Untuk menyembunyikan keterkejutanku dan ketidaktahuanku mengapa mereka bersikap seperti itu, aku diam tercenung sambil tersenyum. Ini adalah langkah terbaik. Namun aku sungguh menjadi bingung ketika beberapa rombongan yang lain berdatangan melakukan hal yang sama seperti rombongan yang pertama. Akibatnya, jalanan yang semula kosong kini menjadi penuh.

"Kisanak berdirilah." Kataku.
"Tidak berani baginda." Kata Lelaki yang paling tua itu dengan tetap menunduk dan kedua tangan menempel di depan wajahnya. "Sungguh kami di sini tidak melihat baginda.
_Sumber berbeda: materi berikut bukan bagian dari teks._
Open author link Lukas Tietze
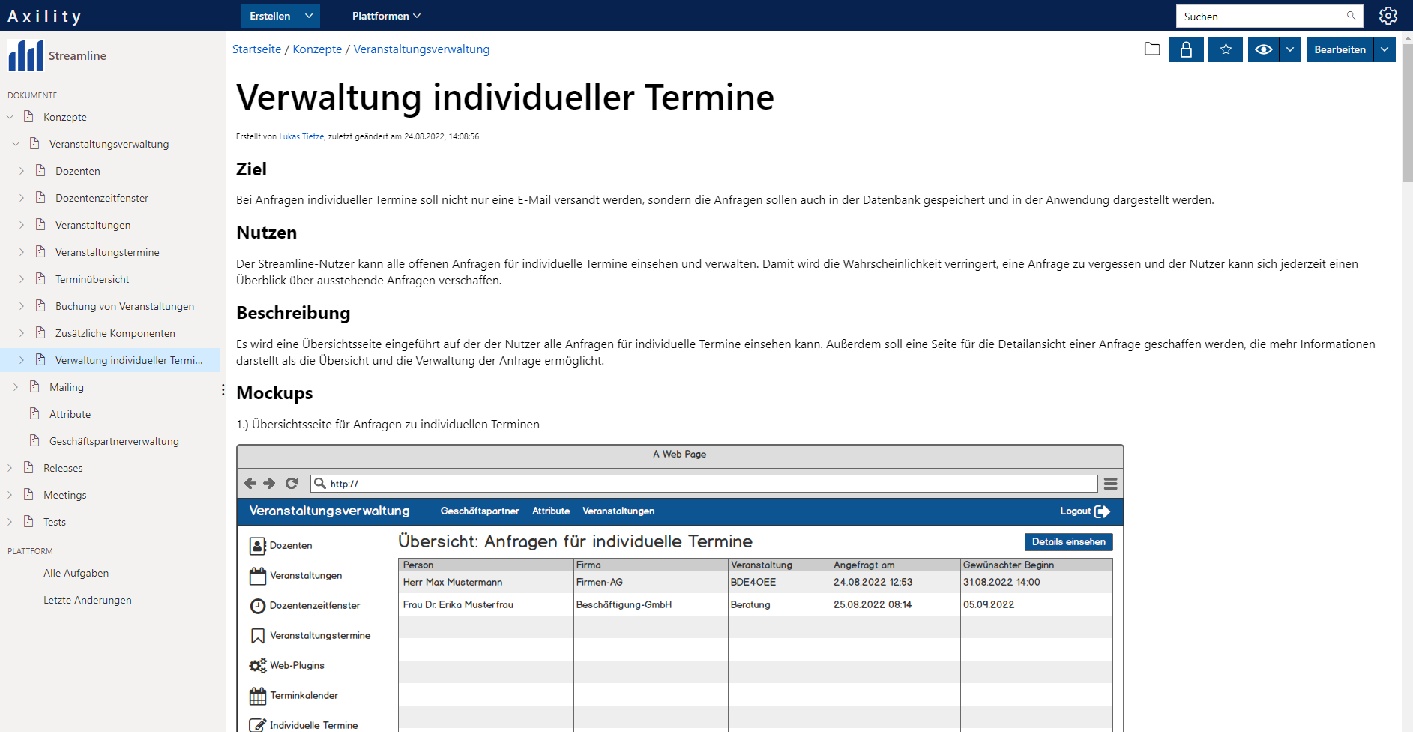 coord(301,137)
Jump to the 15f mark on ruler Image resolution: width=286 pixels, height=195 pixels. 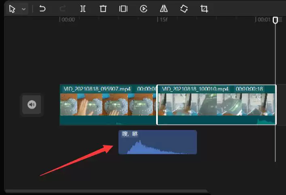[163, 19]
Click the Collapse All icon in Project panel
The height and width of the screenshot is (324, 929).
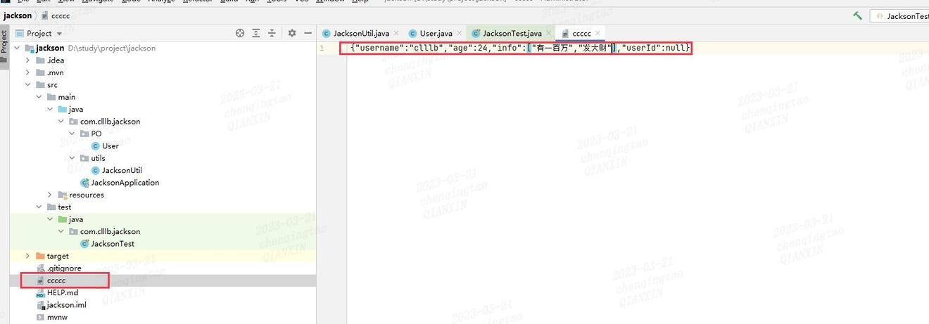pyautogui.click(x=272, y=33)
Mata kami buta tetapi hati kami sangat gembira dan bahagia. Untuk itu baginda yang mulia, izinkan dan restui kami untuk melanjutkan perjalanan menuju Istana Kumala. Kami mohon baginda." Katanya.

Aku diam dan perasaanku mengatakan aku menyayangi mereka semua sebagai saudaraku.
"Baiklah kisanak, kalian semua mendapat izin dan restuku." Kataku dengan keraguan yang membegal otak warasku secara brutal.

Lelaki tua itu menyembah beberapa kali. Setelah itu dia meluruskan badannya dengan lutut di atas tanah, dia berpali dariku dan wajahnya mengarah kepada rombongannya dan rombongan lainnya.
"Saudara-saudaraku." Teriak lelaki tua itu dengan lantang. "Baginda Marsudi Kasman yang mulia, Pembela Keadilan dan Kebenaran Umat Manusia, Putra Dewa Matahari yang diturunkan ke Bumi untuk membimbing kita, telah bersabda kepadaku bahwa kita semua telah mendapat izin dan restunya menuju ke Istana Baginda yang mulia, Istana Kumala!"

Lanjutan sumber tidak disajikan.